Class: HDLRuby::High::RefObject

Inherits:

Low::Ref

• Object
• Low::Expression
• Low::Ref
• HDLRuby::High::RefObject

Includes:

HRef

Defined in:

lib/HDLRuby/hruby_high.rb,
lib/HDLRuby/hruby_rsim.rb,
lib/HDLRuby/hruby_rcsim.rb

Overview

Describes a high-level object reference: no low-level equivalent!

Constant Summary

Constants included from Low::Low2Symbol

Low::Low2Symbol::Low2SymbolPrefix, Low::Low2Symbol::Low2SymbolTable, Low::Low2Symbol::Symbol2LowTable

Instance Attribute Summary

• #base ⇒ Object readonly

  The base of the reference.

• #object ⇒ Object readonly

  The refered object.

Attributes inherited from Low::Expression

#type

Attributes included from Low::Hparent

#parent

Instance Method Summary

• #assign(mode, value) ⇒ Object

  Assigns +value+ the the reference.

§ DATASET SECTION:
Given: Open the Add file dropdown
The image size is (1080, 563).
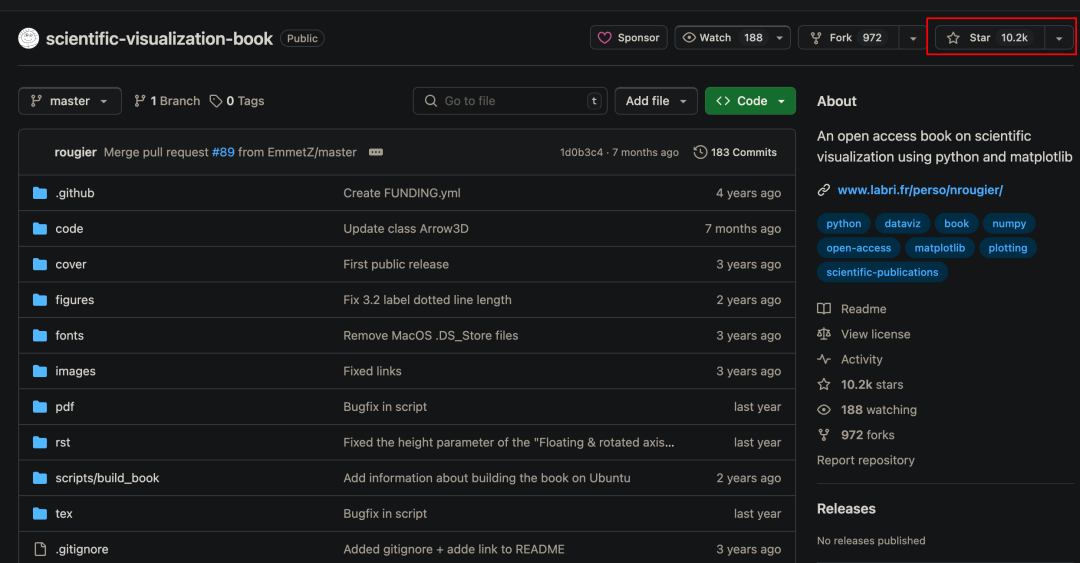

§ TASKS TO PERFORM:
1. List every source file that the RefObject class page says the class is defined in.
2. Translate this sentence from the RefObject class page into Spanish: "Describes a high-level object reference: no low-level equivalent!"
3. Carry the RefObject class page on from its last line, adding the next entries in the same style.

§ RESPONSES:
1.
lib/HDLRuby/hruby_high.rb
lib/HDLRuby/hruby_rsim.rb
lib/HDLRuby/hruby_rcsim.rb

2. Describe una referencia de objeto de alto nivel: ¡sin equivalente de bajo nivel!

3.
• #assign_at(mode, value, index) ⇒ Object

  Assigns +value+ at +index+ (integer or range).

• #clone ⇒ Object

  Clones.

• #constant? ⇒ Boolean

  Tell if the expression is constant.

• #eql?(obj) ⇒ Boolean

  Comparison for hash: structural comparison.

• #execute(mode) ⇒ Object

  Execute the expression.

• #init_sim(systemT) ⇒ Object

  Initialize the simulation for system +systemT+.

• #initialize(base, object) ⇒ RefObject constructor

  Creates a new reference from a +base+ reference and named +object+.

• #method_missing(m, *args, &ruby_block) ⇒ Object

  Missing methods are looked for into the refered object.

• #to_low ⇒ Object

  Converts the name reference to a HDLRuby::Low::RefName.

• #to_rcsim ⇒ Object

  Generate the C description of the reference object.

• #to_rcsim_subs ⇒ Object

  Generate the C description of the reference object with sub signals.

• #to_ref ⇒ Object

  Converts to a new reference.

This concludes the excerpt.